» Task instructions: Pull out every row below word for word, leaving out the pictures.

» Records for this exercise:
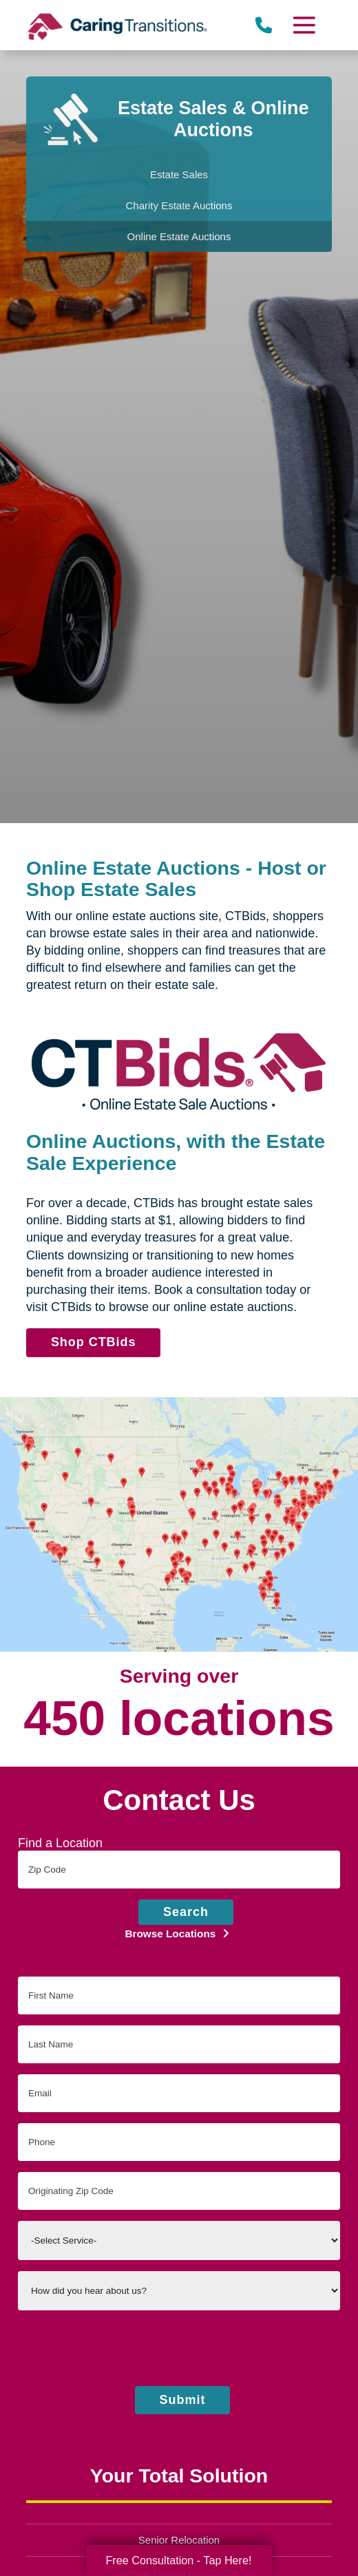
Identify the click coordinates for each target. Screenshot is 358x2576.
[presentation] (179, 2348)
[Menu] (303, 25)
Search (186, 1912)
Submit (183, 2400)
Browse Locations (172, 1933)
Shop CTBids (98, 1344)
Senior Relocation (179, 2540)
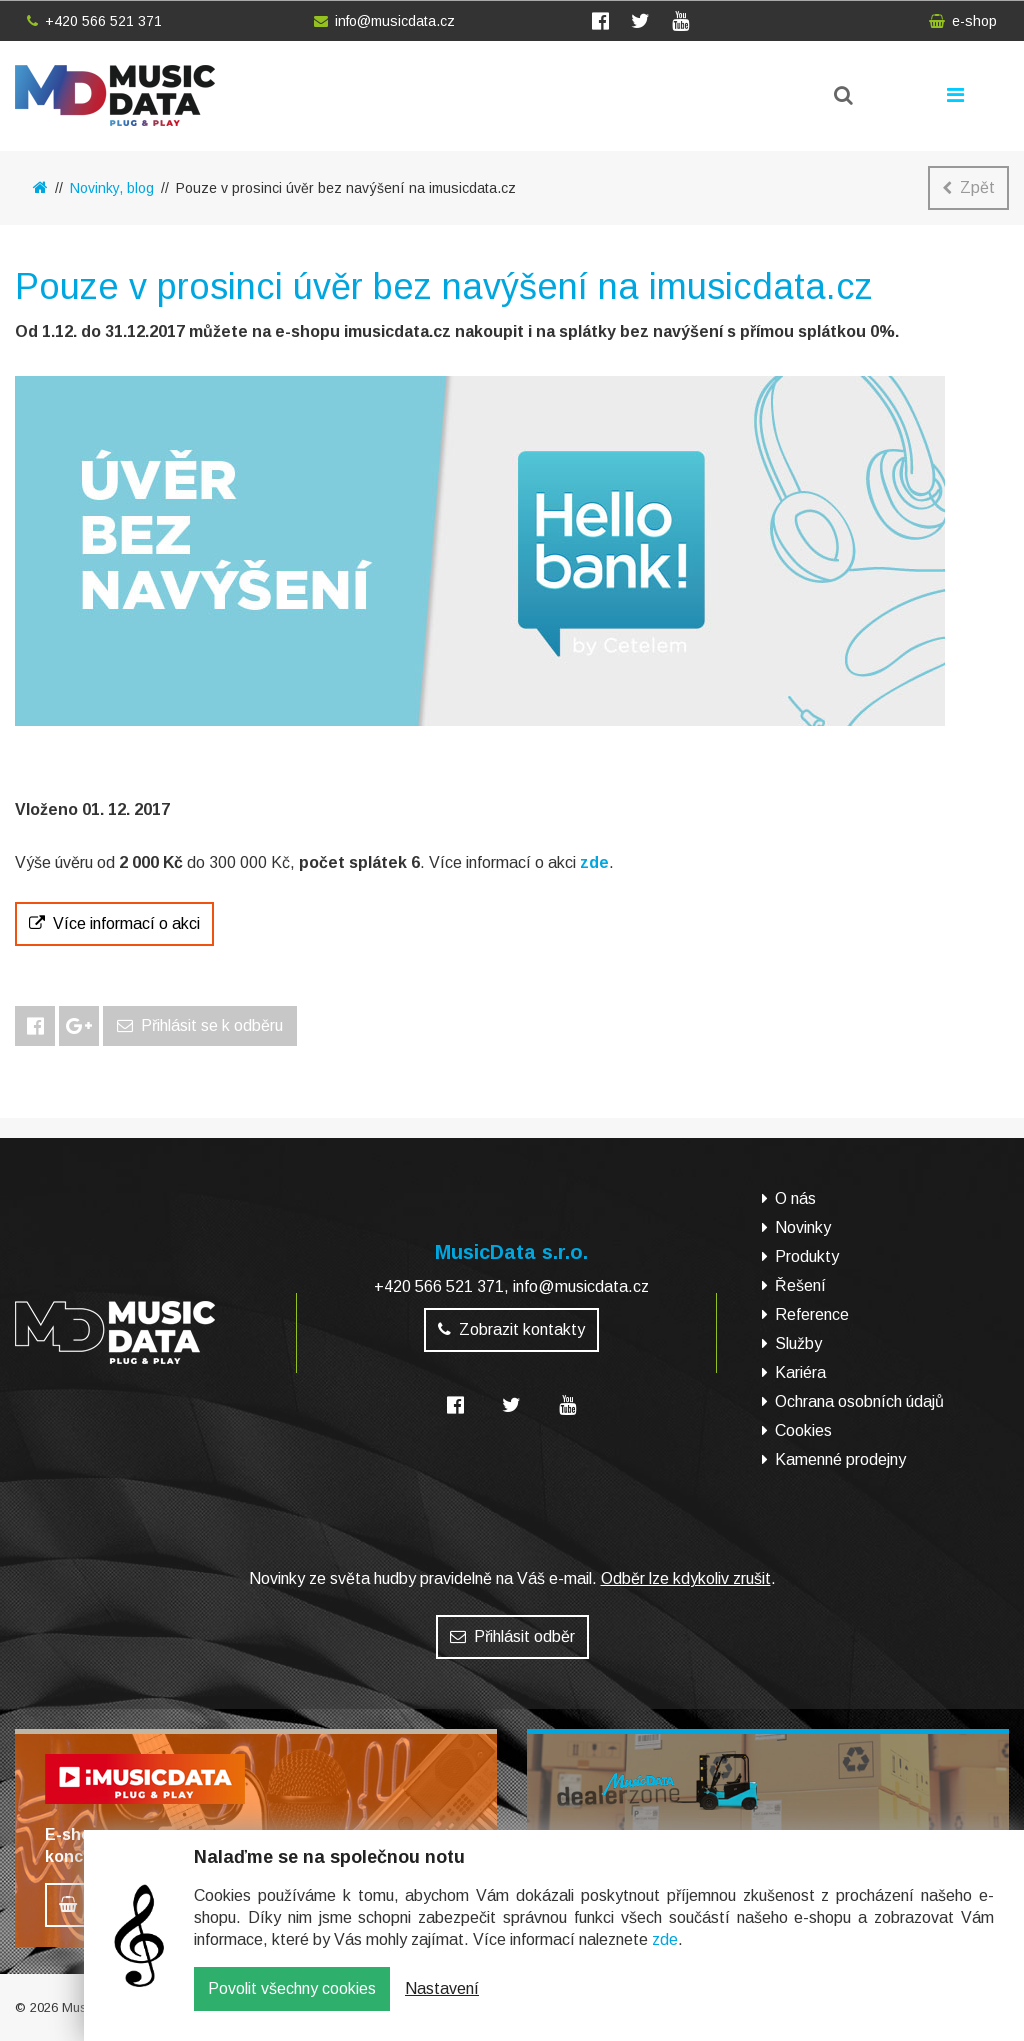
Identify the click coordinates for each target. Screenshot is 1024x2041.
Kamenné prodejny (840, 1459)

» Exercise output:
Identify the click coordinates for each target. Screenshot is 358x2576.
[presentation] (179, 2348)
[Menu] (303, 25)
Search (186, 1912)
Submit (183, 2400)
Browse Locations (172, 1933)
Shop CTBids (98, 1344)
Senior Relocation (179, 2540)
Identify the click coordinates for each target. Screenshot is 1024x2041.
Kamenné prodejny (840, 1459)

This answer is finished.